After years of deliberating on the best site to establish a port to service a planned offshore wind turbine array, Gov. Janet Mills announced Feb. 20 that the facility would be built on Sears Island in Searsport.
Port facilities in Portland and Eastport were under consideration, as was Mack Point on the mainland in Searsport. A hybrid plan that would have included both the existing piers at Mack Point and a new facility on Sears Island also was considered.
State officials asserted that a new “purpose-built port facility” on Sears Island would establish Maine’s place in the growing offshore wind industry and become a hub for job creation and economic development.
“The most feasible port development site in terms of location, logistics, cost, and environmental impact…”
The land portion of the facility would allow for floating offshore wind fabrication, staging, assembly, maintenance, and deployment, which would have the turbines towed to their mooring sites. There is deep water access adjacent to Sears Island.
The array is proposed to include 10–12 turbines on semi-submersible floating concrete platforms, designed by the University of Maine’s Advanced Structures and Composite Center.
The site selection process was led by the Department of Transportation and Maine Port Authority, with the state concluding that the Sears Island parcel is “the most feasible port development site in terms of location, logistics, cost, and environmental impact,” according to its announcement.
Advocacy groups, including the Friends of Sears Island and Islesboro Islands Trust, have expressed their opposition to the proposal, arguing that Mack Point would be a better choice. Mack Point, now owned and operated by Sprague Energy, has hosted port infrastructure for more than 200 years. It is about 500 yards from the site selected on Sears Island.
Environmental groups supporting the project include the Natural Resources Council of Maine, Maine Conservation Voters, and Maine Audubon, though the Audubon group did not indicate its support for Sears Island as a preferred site for the port. Labor groups have also endorsed the Sears Island choice.
Sears Island is a 941-acre state-owned island off the coast of Searsport, joined to the mainland by a causeway built in the late 1980s in anticipation of a container port being built there. Gov. Angus King reluctantly scrapped that proposal in 1996.
The container port was one of a half-dozen industrial proposals, which included nuclear power plants, an aluminum smelter, coal gasification plant, and a liquefied natural gas port.

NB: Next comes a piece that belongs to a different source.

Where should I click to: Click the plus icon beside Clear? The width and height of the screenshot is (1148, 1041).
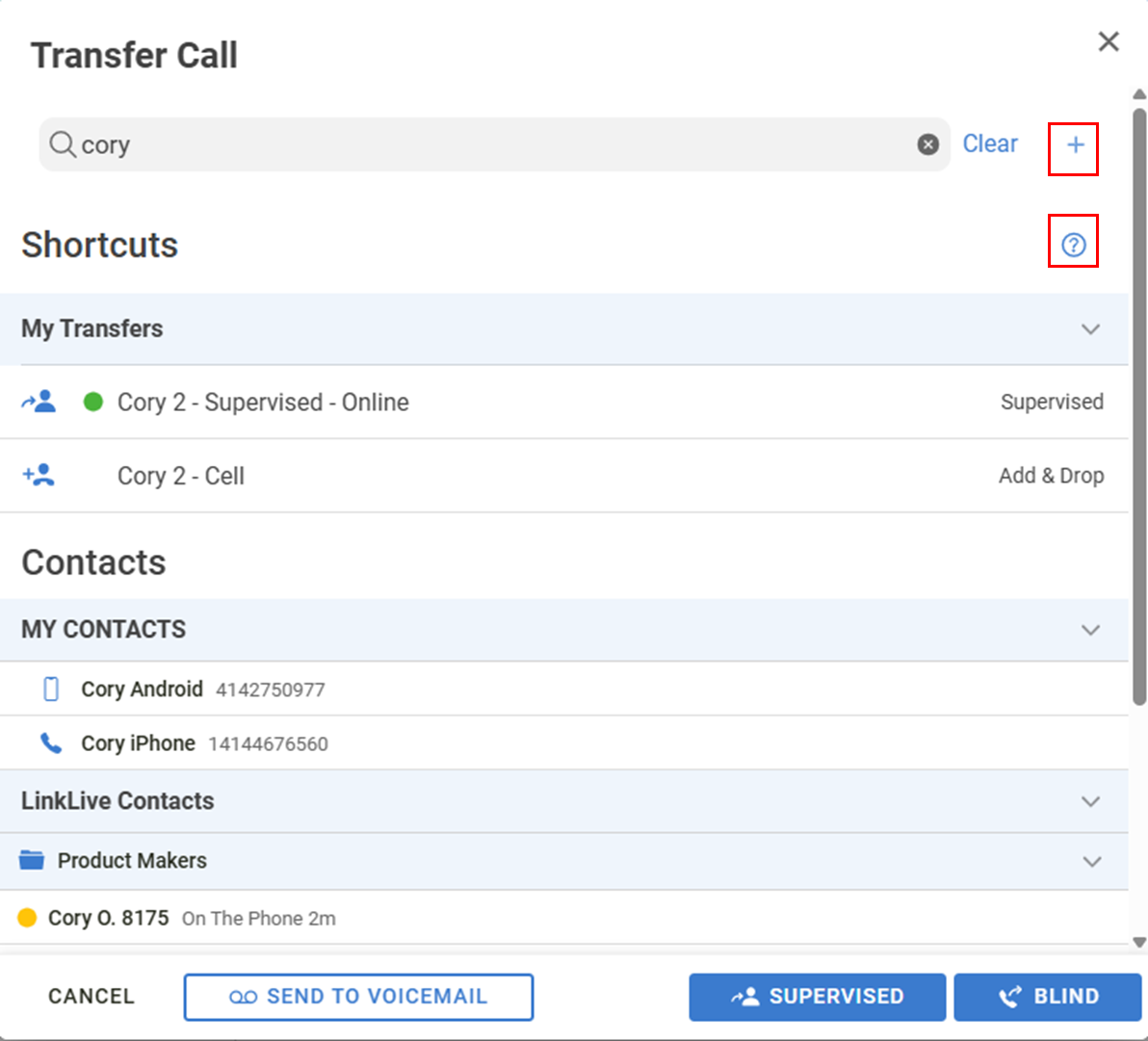(1074, 145)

After a lengthy stakeholder negotiation process, the island was divided in 2009 into two parcels: approximately 601 acres, or two-thirds of the island, was placed in a permanent conservation easement held by the Maine Coast Heritage Trust, while the remaining one-third, or approximately 330 acres, was reserved by DOT for future development.
The site for the wind port is about 100 acres, which is about one-third of the transportation-reserved parcel, and a little more than one-tenth of the entire island. The estimated construction cost is $500 million, with funding likely to be sought from federal sources.

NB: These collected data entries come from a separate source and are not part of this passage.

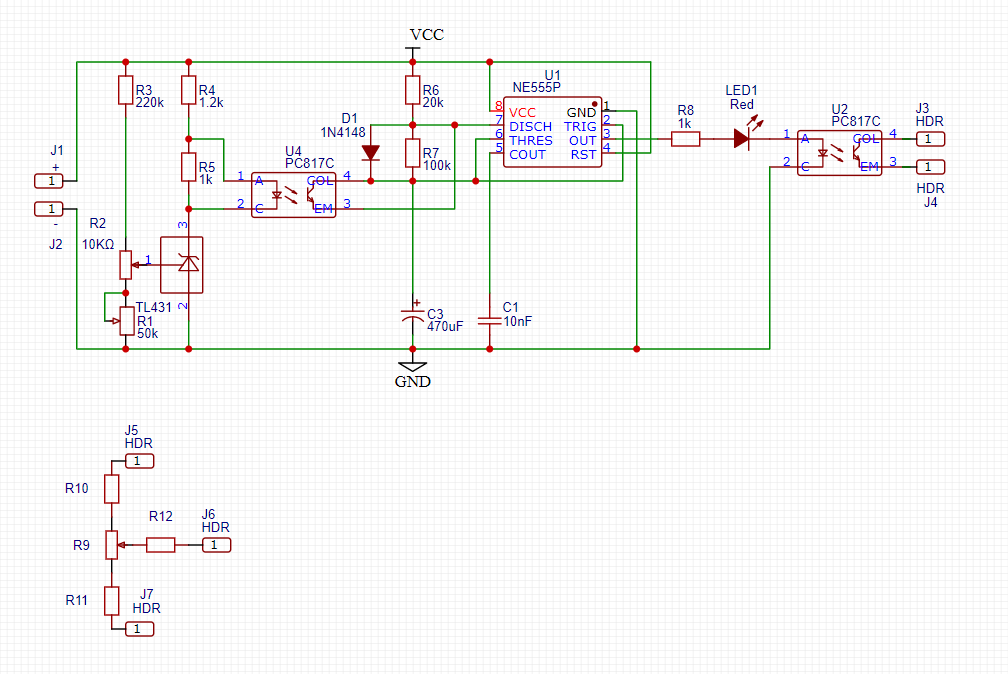Select the NE555P timer chip U1

(x=553, y=132)
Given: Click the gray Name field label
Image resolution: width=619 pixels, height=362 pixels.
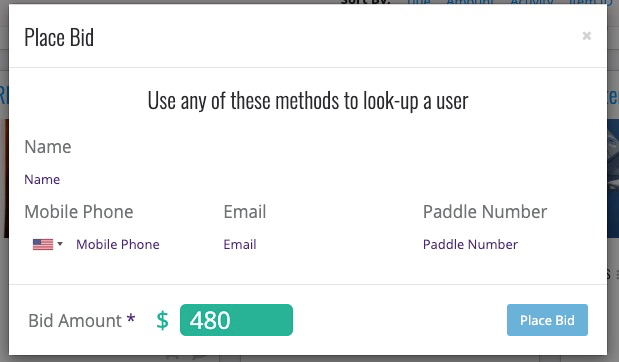Looking at the screenshot, I should point(48,147).
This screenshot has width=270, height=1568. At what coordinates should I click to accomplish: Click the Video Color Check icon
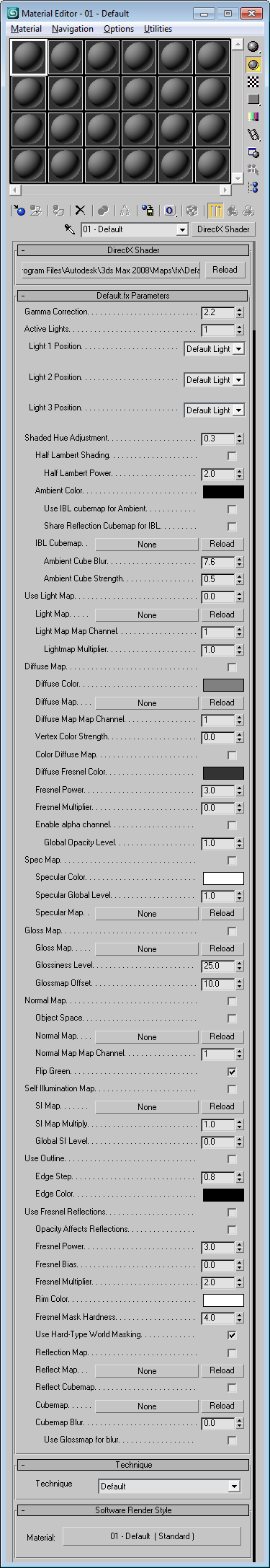coord(253,116)
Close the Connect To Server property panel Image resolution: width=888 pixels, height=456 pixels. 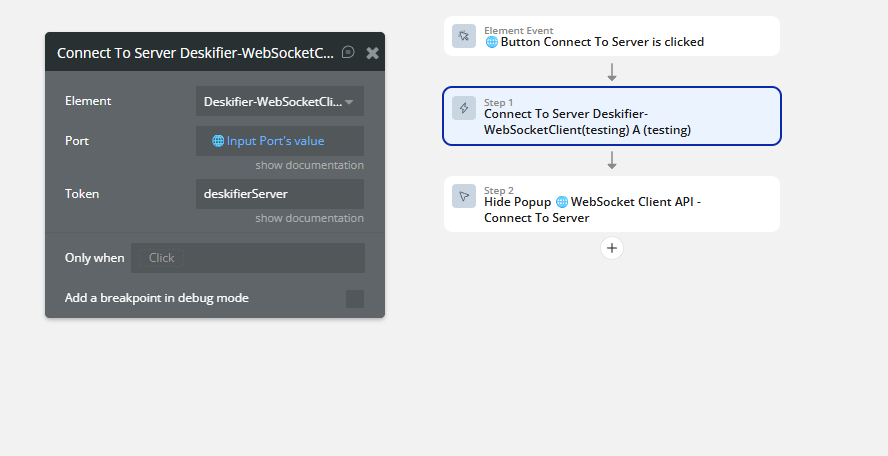(372, 53)
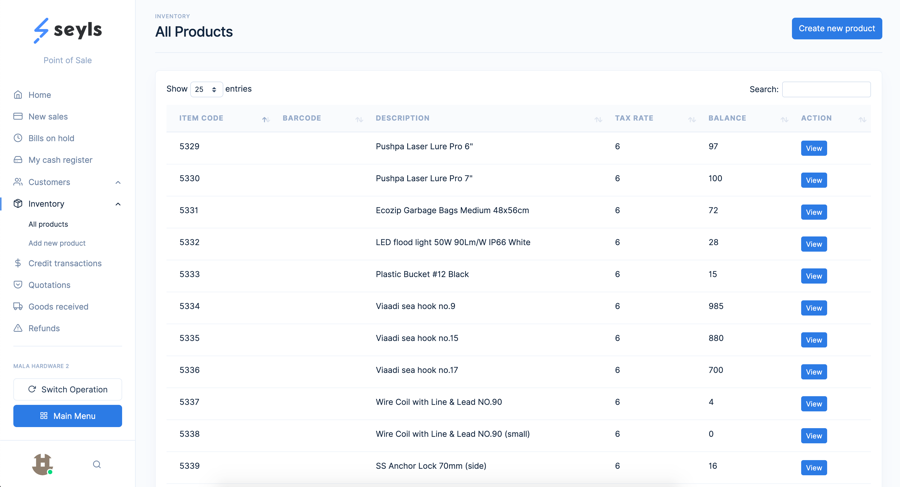Focus the Search input field
Viewport: 900px width, 487px height.
(827, 89)
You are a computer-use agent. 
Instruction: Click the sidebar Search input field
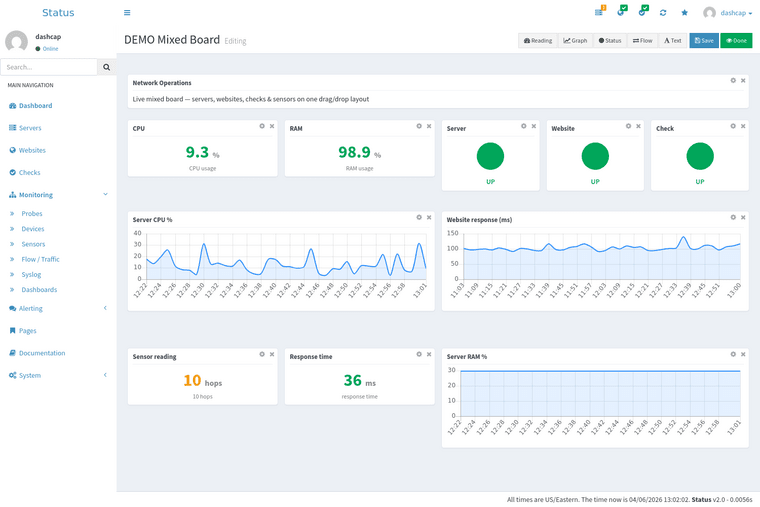point(49,67)
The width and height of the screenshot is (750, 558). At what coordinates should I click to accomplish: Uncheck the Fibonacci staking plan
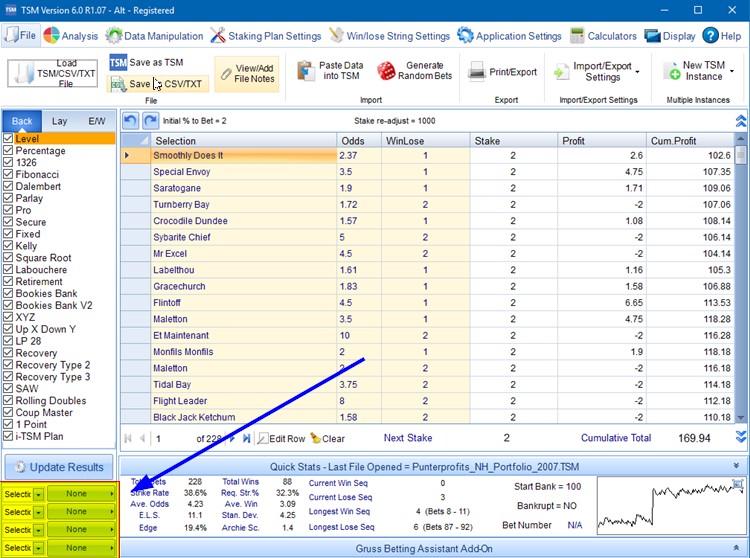(x=9, y=174)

Last year, Mills signed legislation to advance offshore wind in Maine by aiming to develop up to 3,000 megawatts of offshore wind energy in federal waters.
“This was not an easy decision, nor is it one that I made lightly,” Mills said of the site choice. “For more than two years, my administration has evaluated Sears Island and Mack Point thoroughly and with an open mind, recognizing that each site has its own set of benefits and its own set of drawbacks.”
The governor acknowledged that the island, which has recreational trails developed by the Friends group, “is enjoyed by many people.”
Former Islesboro Select Board chairman Arch Gillies said he was “profoundly disappointed in the governor’s breach of the state’s commitment” to prioritize Mack Point over Sears Island.
Islesboro Islands Trust said it would intervene “using every legal means available.” The group supports offshore wind “but affirms that the offshore wind manufacturing facility should be built at Mack Point,” according to a statement it issued after the site was selected.
Mack Point consolidates industry in one location, economizes on existing infrastructure, and replaces and remediates Mack Point’s brownfield history, the Islesboro group noted. It also said that construction costs at both sites were close to equal and that a rail line is available at Mack Point.
Dan Burgess, director of the Governor’s Energy Office, said a port “is a critical step … supporting the generation of clean, affordable, reliable energy for Maine and the region.”
Matthew Burns, executive director of the Maine Port Authority, said “Our heritage as a seafaring state makes perfect sense for utilizing one of Maine’s best assets, its deep-water ports.”
David Gelinas, president of the Penobscot Bay & River Pilots Association, noted that Sears Island “will minimize impacts from southerly winds and seas, while providing safe shelter for smaller vessels that will be necessary to service the port,” and offers the most direct approach in and out of the Searsport navigation channel and allows the existing docks at Mack Point to continue accommodating vessels.